WHAT YOU HAVE TO DO: Among the lines of the material, copy those that hold the string "Product".

*****

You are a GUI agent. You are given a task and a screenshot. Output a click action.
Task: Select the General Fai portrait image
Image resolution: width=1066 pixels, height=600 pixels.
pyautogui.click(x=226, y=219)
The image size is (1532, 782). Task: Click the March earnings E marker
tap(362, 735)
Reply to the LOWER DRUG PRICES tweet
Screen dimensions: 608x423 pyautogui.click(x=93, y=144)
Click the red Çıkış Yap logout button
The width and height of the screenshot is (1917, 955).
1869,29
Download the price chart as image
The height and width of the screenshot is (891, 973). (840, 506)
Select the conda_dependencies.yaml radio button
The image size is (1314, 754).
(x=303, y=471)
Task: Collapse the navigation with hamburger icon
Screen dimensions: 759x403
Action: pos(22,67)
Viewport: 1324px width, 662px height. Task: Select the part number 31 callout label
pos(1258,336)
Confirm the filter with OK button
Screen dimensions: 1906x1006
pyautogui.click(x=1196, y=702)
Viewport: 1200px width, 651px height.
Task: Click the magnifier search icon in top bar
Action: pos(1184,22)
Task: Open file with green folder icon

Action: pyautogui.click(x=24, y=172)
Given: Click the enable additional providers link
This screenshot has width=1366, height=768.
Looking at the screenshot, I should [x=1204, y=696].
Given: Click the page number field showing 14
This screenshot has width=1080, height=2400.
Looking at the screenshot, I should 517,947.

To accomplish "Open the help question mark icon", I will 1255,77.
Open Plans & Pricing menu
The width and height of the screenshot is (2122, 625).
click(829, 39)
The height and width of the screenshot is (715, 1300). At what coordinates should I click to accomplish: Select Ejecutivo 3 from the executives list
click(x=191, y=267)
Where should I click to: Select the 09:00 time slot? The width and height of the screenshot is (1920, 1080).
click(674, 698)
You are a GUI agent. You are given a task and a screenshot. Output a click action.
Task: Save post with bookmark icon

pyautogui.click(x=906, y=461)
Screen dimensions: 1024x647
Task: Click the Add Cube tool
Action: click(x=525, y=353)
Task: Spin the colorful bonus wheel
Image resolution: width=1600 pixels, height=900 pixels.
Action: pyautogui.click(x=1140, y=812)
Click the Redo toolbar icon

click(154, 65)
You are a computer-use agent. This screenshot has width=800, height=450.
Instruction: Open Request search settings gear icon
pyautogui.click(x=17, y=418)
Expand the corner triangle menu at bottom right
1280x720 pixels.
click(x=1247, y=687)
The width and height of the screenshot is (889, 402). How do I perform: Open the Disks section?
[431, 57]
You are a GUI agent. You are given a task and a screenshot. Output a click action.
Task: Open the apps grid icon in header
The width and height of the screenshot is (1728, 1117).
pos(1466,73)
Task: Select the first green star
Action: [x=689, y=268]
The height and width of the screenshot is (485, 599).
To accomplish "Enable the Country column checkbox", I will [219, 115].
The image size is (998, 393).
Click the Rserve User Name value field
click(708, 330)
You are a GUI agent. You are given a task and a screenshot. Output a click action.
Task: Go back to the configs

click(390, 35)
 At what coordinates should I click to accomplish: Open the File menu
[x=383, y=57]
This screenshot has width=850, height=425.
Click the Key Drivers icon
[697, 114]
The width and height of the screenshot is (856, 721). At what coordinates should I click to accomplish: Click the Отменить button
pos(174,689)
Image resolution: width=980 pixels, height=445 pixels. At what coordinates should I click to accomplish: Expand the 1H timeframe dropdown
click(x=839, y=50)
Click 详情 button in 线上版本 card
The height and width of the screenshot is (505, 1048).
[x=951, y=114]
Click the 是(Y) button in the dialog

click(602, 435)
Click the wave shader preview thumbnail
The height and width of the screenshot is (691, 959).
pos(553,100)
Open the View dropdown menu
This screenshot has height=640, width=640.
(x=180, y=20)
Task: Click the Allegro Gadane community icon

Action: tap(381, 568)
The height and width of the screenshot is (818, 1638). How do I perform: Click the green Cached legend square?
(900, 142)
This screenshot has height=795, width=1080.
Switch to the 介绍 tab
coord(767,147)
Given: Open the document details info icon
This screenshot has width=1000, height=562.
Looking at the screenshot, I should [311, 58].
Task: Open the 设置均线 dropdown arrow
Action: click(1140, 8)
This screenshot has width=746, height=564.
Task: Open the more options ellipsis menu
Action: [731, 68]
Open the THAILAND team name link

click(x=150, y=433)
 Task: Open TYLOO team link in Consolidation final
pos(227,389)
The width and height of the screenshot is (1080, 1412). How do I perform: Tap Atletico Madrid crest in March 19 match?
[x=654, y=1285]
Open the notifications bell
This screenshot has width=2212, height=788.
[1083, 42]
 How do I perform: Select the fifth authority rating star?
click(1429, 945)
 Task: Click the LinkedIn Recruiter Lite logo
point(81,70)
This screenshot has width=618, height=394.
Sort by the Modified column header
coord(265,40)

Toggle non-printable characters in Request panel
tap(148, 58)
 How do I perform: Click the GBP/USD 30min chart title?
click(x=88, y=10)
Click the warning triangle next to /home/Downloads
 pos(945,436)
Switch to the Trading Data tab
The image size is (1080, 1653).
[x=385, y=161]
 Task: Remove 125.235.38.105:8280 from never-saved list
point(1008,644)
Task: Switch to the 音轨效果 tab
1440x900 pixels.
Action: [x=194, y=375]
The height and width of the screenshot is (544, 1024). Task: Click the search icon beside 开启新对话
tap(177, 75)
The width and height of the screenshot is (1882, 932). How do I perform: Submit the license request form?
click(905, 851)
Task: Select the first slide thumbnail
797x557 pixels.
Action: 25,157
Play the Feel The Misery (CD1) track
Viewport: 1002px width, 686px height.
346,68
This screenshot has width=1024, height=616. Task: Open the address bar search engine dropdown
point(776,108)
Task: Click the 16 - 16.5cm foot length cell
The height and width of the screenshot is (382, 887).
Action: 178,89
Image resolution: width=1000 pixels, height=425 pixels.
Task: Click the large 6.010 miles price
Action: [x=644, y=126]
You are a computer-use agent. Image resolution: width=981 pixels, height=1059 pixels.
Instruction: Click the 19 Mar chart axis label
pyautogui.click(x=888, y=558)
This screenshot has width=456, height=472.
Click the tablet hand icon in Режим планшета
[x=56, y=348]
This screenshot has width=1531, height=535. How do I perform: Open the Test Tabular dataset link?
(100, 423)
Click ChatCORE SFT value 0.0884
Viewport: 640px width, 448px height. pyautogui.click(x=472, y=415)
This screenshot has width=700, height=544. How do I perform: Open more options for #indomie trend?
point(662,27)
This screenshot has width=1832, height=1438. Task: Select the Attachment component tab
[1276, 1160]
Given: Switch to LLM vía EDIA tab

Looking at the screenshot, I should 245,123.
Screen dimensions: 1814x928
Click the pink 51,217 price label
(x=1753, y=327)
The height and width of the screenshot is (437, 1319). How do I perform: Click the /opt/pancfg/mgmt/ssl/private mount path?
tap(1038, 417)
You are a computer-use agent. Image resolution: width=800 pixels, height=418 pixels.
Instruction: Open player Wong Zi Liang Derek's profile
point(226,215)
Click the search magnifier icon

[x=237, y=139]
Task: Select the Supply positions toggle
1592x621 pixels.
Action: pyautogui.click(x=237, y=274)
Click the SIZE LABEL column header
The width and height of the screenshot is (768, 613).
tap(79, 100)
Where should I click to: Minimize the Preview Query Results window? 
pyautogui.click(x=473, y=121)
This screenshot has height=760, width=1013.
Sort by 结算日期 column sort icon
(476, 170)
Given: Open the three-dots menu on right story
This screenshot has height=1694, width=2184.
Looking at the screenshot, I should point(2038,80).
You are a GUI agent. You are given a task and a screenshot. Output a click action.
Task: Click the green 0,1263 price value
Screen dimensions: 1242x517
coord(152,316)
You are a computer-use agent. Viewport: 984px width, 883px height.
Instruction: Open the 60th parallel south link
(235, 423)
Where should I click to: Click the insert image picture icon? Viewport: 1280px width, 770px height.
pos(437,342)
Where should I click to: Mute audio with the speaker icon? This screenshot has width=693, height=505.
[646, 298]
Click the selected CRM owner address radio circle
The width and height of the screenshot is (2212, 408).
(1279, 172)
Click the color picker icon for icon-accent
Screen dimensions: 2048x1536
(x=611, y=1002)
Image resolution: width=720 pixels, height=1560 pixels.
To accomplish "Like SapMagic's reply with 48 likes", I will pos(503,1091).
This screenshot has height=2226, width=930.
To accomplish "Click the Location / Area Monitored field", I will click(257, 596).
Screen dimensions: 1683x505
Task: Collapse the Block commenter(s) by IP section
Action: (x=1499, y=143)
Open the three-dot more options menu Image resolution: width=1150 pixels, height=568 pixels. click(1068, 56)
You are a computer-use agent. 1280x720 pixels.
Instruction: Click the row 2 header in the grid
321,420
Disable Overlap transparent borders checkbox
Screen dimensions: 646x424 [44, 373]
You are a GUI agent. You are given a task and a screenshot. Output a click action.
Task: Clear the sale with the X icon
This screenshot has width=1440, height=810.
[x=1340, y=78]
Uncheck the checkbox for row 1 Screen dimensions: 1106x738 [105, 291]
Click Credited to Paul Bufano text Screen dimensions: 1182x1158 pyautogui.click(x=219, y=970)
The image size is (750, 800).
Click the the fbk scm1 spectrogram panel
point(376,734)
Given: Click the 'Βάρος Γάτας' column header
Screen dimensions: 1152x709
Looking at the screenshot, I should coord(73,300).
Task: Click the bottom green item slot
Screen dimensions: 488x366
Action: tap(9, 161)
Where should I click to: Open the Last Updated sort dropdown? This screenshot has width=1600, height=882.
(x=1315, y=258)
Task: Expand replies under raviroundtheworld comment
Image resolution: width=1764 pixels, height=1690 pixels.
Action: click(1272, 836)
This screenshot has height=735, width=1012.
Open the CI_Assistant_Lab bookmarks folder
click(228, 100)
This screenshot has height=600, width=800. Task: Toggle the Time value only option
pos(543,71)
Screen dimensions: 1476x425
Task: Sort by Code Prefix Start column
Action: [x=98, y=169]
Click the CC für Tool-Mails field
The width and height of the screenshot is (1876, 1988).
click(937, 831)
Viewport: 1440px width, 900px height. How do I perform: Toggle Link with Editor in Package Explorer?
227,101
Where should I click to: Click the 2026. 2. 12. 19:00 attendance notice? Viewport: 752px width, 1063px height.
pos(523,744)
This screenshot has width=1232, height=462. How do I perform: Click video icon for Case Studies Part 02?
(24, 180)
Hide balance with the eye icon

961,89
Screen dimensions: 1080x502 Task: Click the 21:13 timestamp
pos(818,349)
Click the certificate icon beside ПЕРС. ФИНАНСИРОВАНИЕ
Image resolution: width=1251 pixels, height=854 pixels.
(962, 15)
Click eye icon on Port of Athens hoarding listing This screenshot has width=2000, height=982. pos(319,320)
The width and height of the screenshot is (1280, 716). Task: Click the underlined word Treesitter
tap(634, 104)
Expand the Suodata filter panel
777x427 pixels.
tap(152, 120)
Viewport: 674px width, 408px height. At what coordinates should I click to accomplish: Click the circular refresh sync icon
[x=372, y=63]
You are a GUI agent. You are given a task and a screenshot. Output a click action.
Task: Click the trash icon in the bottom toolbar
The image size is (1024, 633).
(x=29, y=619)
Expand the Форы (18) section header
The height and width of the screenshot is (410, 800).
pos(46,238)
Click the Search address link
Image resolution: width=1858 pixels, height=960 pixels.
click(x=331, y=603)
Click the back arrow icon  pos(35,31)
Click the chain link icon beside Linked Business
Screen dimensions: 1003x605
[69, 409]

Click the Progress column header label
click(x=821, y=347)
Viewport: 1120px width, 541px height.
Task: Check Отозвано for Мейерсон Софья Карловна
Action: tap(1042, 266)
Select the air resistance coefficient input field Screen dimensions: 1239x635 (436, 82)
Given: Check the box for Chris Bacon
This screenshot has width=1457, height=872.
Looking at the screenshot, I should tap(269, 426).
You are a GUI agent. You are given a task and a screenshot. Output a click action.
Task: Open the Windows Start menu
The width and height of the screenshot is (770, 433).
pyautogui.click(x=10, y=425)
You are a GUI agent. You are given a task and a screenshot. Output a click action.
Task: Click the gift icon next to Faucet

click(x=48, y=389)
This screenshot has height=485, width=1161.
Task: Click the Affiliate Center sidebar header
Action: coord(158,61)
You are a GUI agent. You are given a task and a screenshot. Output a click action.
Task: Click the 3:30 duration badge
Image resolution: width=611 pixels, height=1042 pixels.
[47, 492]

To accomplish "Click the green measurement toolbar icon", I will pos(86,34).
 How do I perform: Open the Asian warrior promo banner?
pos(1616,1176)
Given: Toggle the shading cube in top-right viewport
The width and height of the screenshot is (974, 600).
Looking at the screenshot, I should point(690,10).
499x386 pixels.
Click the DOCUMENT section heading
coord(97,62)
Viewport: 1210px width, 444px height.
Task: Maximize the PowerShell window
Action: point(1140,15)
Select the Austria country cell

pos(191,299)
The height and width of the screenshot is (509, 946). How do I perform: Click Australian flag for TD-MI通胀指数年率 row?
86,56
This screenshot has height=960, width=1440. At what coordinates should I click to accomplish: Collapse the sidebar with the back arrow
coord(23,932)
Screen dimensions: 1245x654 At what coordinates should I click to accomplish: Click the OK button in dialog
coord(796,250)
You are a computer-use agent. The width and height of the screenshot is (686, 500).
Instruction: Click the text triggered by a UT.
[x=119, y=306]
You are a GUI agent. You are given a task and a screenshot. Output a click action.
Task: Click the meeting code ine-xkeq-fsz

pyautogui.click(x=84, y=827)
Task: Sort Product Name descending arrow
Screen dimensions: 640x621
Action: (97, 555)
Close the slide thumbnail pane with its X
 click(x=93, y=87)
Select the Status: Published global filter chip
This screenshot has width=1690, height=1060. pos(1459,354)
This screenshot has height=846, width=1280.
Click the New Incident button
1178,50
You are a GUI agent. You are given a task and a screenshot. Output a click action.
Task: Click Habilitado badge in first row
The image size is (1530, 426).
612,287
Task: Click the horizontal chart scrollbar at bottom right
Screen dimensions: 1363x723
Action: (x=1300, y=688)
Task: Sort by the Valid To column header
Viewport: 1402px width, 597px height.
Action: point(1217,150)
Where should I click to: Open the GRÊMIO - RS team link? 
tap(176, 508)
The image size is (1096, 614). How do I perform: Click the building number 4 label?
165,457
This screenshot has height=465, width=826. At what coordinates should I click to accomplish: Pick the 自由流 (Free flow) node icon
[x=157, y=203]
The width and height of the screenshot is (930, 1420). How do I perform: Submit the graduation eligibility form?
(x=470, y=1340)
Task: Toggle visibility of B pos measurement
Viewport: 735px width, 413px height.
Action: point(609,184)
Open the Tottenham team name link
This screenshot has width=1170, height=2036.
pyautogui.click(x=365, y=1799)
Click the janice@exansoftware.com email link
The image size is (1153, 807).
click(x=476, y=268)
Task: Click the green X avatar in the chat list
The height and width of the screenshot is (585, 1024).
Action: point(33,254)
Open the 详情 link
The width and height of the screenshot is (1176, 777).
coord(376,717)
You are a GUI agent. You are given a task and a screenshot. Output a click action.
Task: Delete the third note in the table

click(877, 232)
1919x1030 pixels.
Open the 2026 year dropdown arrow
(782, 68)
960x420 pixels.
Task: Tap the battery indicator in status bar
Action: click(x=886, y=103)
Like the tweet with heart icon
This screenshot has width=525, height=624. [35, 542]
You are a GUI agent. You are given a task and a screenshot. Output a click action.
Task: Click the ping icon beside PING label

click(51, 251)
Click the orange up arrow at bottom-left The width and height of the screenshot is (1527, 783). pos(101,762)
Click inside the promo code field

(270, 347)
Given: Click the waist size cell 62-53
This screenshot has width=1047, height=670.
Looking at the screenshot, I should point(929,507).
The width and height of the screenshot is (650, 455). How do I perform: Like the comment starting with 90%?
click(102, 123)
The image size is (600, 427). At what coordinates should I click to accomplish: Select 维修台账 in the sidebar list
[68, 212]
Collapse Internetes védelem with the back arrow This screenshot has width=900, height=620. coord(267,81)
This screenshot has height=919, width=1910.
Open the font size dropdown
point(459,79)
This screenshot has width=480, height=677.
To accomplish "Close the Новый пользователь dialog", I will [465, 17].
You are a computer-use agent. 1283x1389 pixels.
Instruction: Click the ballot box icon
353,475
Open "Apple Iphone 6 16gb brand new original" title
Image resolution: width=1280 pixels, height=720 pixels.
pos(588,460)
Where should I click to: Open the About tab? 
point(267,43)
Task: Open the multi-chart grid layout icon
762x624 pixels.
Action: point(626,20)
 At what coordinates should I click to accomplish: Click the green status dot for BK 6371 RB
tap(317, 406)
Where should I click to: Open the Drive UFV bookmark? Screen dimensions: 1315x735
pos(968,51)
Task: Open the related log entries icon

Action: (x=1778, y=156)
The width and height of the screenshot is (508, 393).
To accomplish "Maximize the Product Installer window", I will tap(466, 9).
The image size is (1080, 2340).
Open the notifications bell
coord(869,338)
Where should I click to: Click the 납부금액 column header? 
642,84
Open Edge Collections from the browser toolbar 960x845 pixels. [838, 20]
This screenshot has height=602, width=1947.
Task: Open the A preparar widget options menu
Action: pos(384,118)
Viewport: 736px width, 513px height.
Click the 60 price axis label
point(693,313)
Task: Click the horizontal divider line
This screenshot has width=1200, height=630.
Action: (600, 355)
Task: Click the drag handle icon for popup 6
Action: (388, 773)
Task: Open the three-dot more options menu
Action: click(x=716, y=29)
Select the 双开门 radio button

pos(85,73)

*****

TASK RESULT:
Task: Sort Product Name descending arrow
To accomplish "Maximize the Product Installer window", I will tap(466, 9).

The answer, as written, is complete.